UNMANNED aircraft have been cleared for takeoff above the farm fields of Clemson University's Edisto Research & Education Center in Blackville, S.C.
These eyes in the sky will monitor crop health and gather data to improve farming efficiency and productivity by letting growers know precisely when and where to water, fertilize or spray crops. Additionally, livestock producers also are using unmanned aerial vehicles (UAVs) to spot diseased livestock that require attention.
Joe Mari Maja, a research sensor engineer at the Edisto center, received Federal Aviation Administration approval in December to fly a UAV as part of his effort to technologize farming in South Carolina with the use of "intelligent agri-tronics devices." These sensor technologies can be used on UAVs to collect a wide range of crop data quickly to help farmers improve soil quality and eradicate pests and disease.

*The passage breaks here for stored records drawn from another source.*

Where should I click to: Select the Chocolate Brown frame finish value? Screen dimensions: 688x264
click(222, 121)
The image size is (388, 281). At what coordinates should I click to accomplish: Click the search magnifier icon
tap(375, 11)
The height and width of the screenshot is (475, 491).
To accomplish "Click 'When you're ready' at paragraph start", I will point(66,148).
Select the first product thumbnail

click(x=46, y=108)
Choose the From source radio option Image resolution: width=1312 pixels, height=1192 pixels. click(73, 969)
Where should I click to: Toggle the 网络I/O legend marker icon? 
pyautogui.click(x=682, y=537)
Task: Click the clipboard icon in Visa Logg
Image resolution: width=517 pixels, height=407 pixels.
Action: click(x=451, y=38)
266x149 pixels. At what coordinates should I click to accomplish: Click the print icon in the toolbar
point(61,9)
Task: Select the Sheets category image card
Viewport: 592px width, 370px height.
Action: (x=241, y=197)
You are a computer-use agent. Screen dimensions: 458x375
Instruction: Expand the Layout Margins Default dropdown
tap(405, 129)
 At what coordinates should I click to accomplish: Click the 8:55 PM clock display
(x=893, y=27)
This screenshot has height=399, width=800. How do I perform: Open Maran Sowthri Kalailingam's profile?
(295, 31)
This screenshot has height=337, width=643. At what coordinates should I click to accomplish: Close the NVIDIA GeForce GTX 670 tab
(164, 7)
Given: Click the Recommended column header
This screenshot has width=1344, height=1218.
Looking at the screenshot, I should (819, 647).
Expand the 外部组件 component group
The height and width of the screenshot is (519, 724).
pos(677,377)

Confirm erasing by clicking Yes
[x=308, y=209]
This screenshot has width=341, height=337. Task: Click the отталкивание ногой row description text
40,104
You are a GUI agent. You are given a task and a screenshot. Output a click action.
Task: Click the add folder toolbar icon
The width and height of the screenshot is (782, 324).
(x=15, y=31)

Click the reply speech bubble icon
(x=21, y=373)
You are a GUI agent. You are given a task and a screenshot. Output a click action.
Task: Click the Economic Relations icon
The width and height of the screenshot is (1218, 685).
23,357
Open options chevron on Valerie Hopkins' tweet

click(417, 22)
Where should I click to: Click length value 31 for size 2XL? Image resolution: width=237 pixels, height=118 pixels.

The UAVs allow for much quicker crop monitoring; a UAV can analyze a 10-acre field in under five minutes — work that would take a person days or weeks to complete, Maja said.
"I believe the applications for this are just enormous," said Maja, who has a background in computer engineering. "UAV is a game-changer in precision agriculture."
Not only will the unmanned aircraft collect data more quickly, but Maja is working to make the data easier for farmers to interpret. He is developing sensors that can transmit crop data to such wearable devices as smart glasses. He also built prototype circuit boards that will allow UAVs to communicate directly with farm technology like irrigation systems.
"That's my dream," Maja said.
Clemson is renovating a laboratory at the Edisto center that will allow Maja to build and test prototypes rapidly. His work will result in new and improved sensors and UAVs designed for farmers.
Maja joined Clemson's precision agriculture research program last year to develop techniques that can improve profitability and environmental sustainability in the state's largest industry: agriculture. Maja's work is particularly important in South Carolina, where fields are subject to high degrees of soil variability.